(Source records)
□ □ □

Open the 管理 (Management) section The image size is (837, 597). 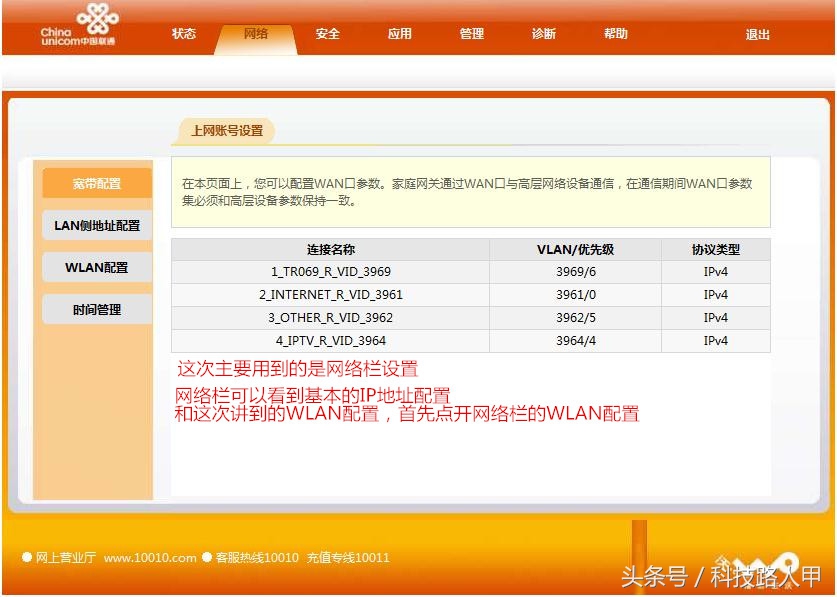[x=471, y=33]
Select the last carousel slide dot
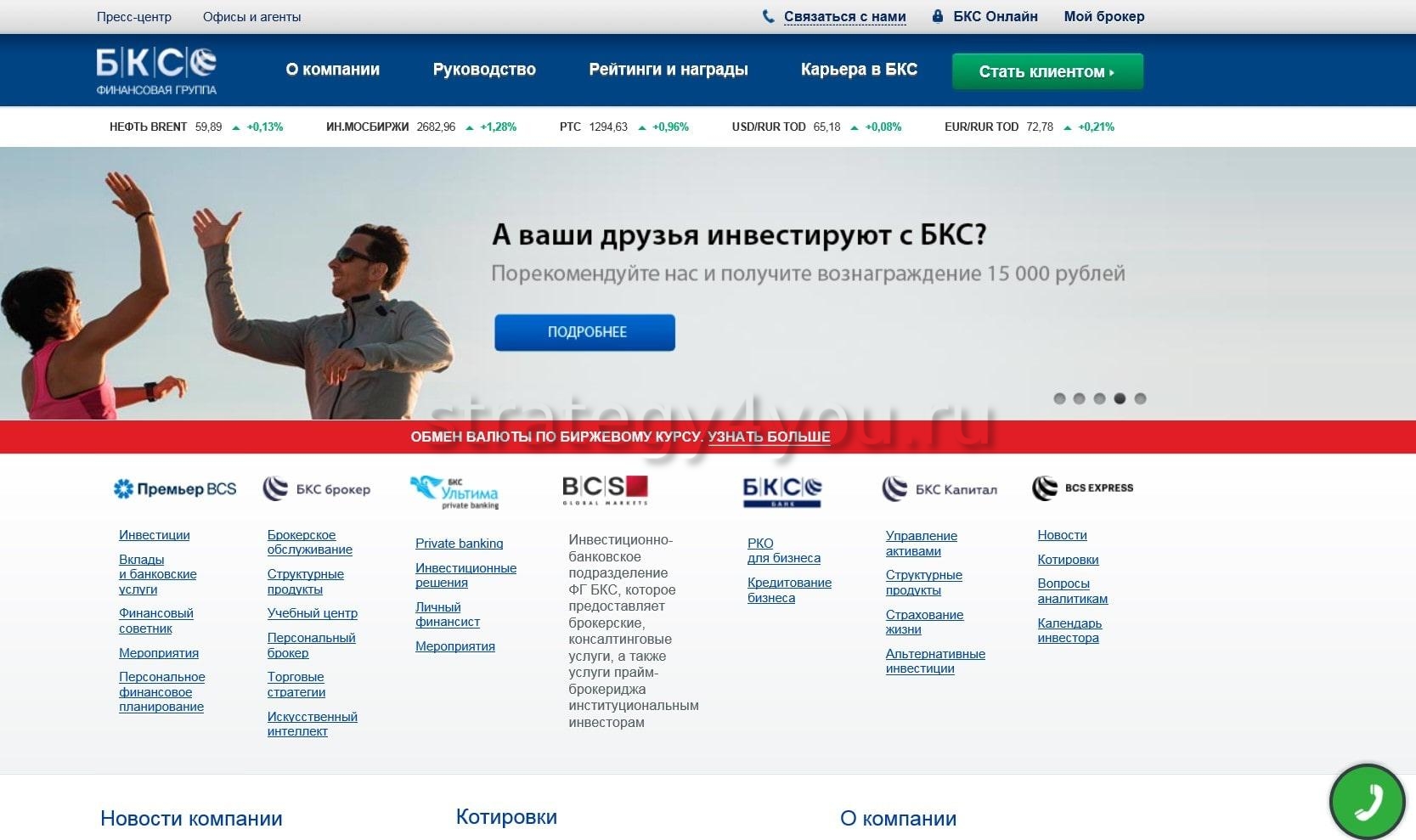Viewport: 1416px width, 840px height. pyautogui.click(x=1140, y=398)
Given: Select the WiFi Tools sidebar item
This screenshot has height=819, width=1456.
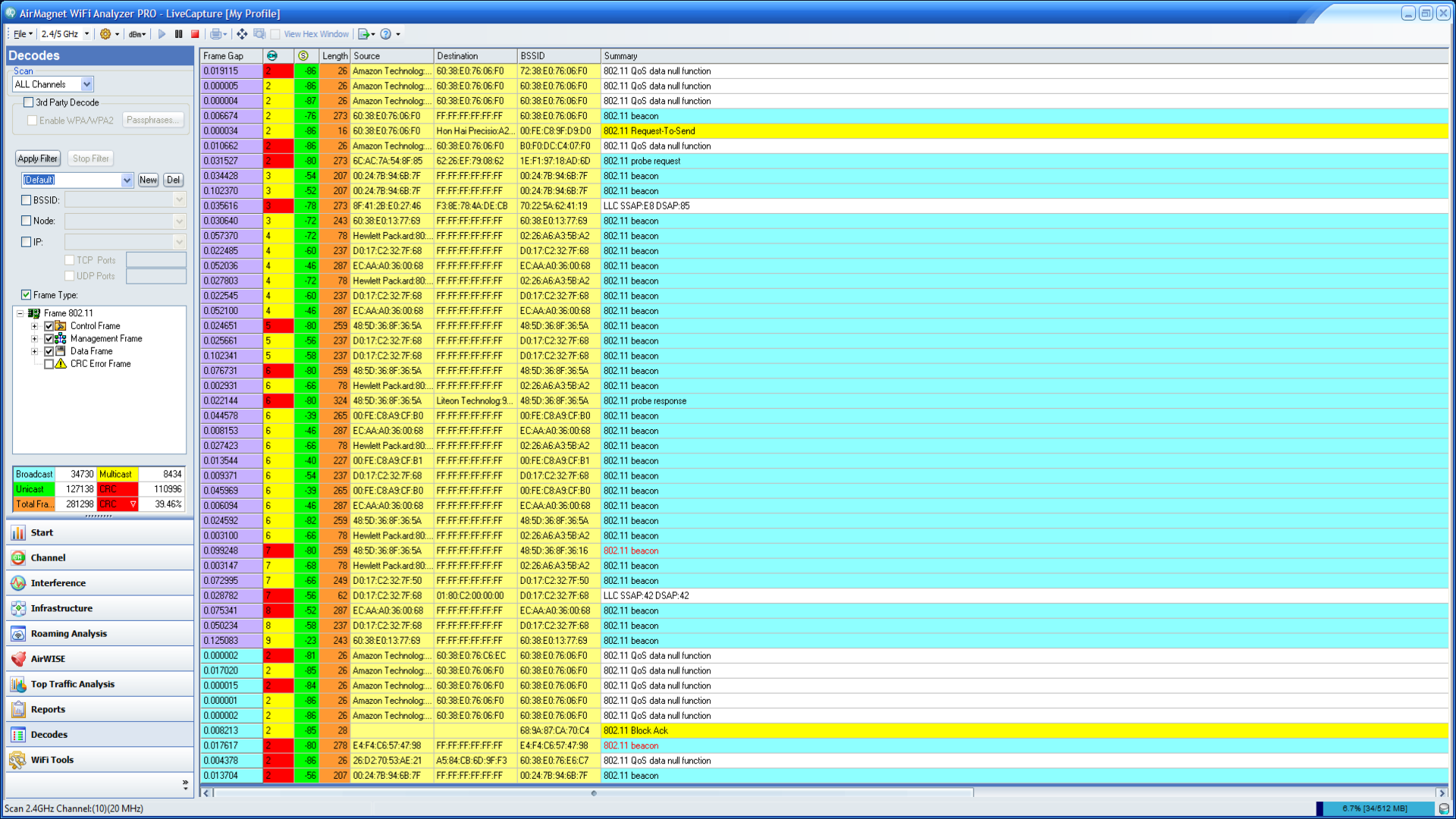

□ □ □

■ **TASK DETAILS**:
Could you output the rows above, from the one containing "Given: Select the WiFi Tools sidebar item" through the end, copied verbatim, with the pictures left out?

■ **FINISHED ANSWER**:
Given: Select the WiFi Tools sidebar item
This screenshot has height=819, width=1456.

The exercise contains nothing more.